Apa yang terlintas dipikiran kita ketika melihat sebuah buku
yang berpuluh-puluh tahun lalu kita baca, dan kini terbit kembali. Dengan isi
cerita yang sama, tokoh yang sama, latar belakang yang sama, namun dengan
kemasan yang lebih cantik dan terkini.
Itulah yang hari ini saya temui di sebuah toko buku.
Setelah satu jam memilih buku-buku yang akan saya baca
minggu ini, saya pun melangkah ke kasir untuk membayar. Dan, saat membayar itu
adalah saat yang sangat menakjubkan bagi saya.

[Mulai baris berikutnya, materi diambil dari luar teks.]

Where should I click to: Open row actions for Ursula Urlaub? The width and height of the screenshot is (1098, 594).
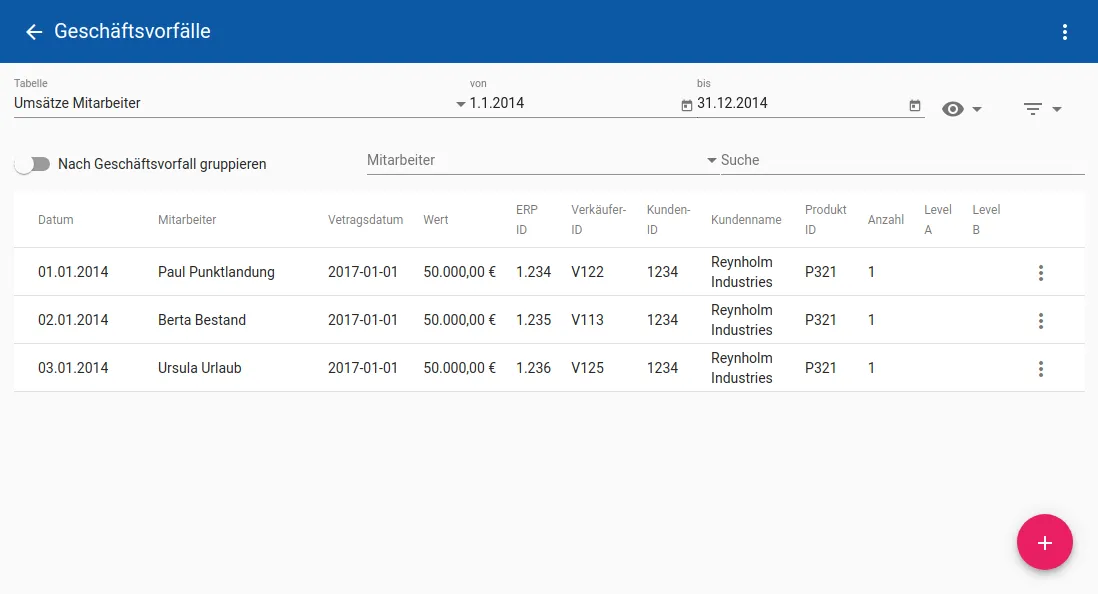pyautogui.click(x=1041, y=368)
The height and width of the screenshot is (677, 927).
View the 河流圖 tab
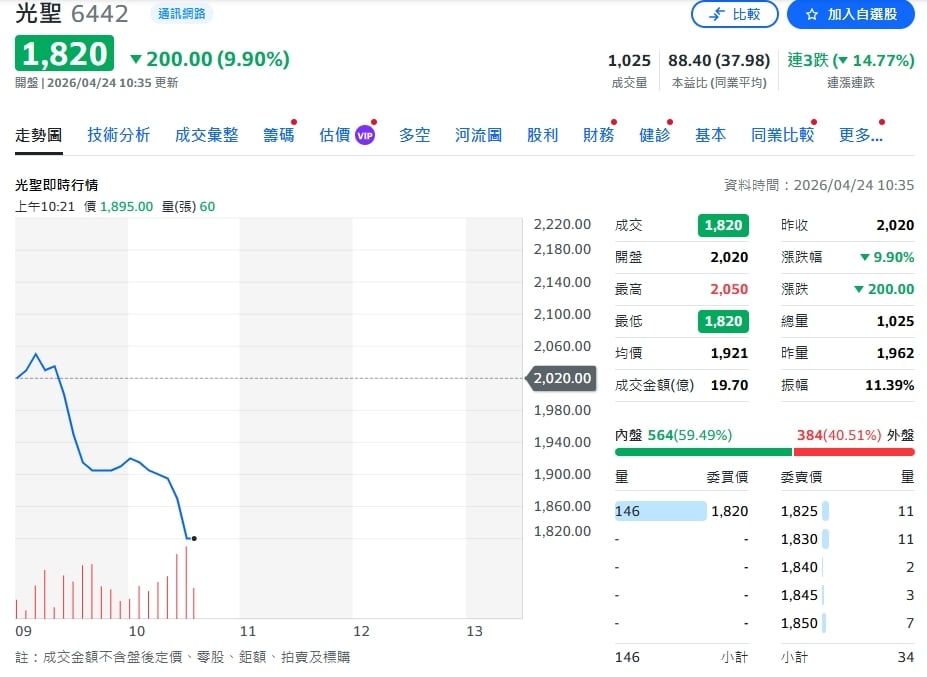coord(477,134)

Di belakang kasir, terpampang buku-buku yang dulu pernah
saya baca saat di sekolah dasar. Buku-buku karangan HC Andersen dan EnydBylton. Bagaikan menemukan harta karun, mata saya tak berhenti menatap
buku-buku cantik itu.
Ya, dulu sekali, saat SD, orangtua saya yang sangat gemar
membaca, membelikan buku-buku itu. Berbagai seri karangan Alfred Hitckock dan Enyd
Bylton, saya lahap. Begitu juga dengan buku karangan HC Andersen.

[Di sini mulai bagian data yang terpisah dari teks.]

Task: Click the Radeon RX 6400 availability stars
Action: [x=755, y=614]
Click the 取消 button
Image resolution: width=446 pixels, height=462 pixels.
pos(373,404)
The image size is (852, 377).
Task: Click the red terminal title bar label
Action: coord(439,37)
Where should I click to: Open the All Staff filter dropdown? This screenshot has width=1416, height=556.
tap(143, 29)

Bagi saya, tinggal di luar pulau Jawa saat kecil, adalah hal
yang sering membuat penasaran. Seperti apakah kota besar itu? Jakarta. Apa yang
ada disana? Luar Indonesia, bisakah suatu saat saya berkeliling ke
negara-negara itu?
Dan, pertanyaan demi pertanyaan seakan terjawab. Saat membaca
buku-buku Enyd Bylton dan HC Andersen, pikiran seakan menembus ruang dan waktu.
Satu saat saya dapat menjadi seorang “Gadis Penjual Korek
Api” yang tinggal dipinggiran sebuah negara di Eropa. Negara yang mempunyai
empat musim, yang jalanannya bersih dan rapi. Kehidupan masyarakat Eropa yang
tertata. Lampu-lampu taman yang menerangi jalan dll. Apa yang digambarkan oleh
HC Andersen, terekam dalam pikiran saya dan seakan saya berada di kota-kota
yang diceritakannya.
Lain waktu, saya seakan menjadi Gwendoline. Salah satu tokoh
dalam cerita “Mallory Towers” karangan Enyd Bylton. Yang setiap malam sebelum
tidur, Gwendoline selalu menyisir rambutnya sebanyak seratus kali J
Dalam cerita itu, digambarkan secara detil kehidupan asrama
putri sejak kelas satu hingga kelas delapan.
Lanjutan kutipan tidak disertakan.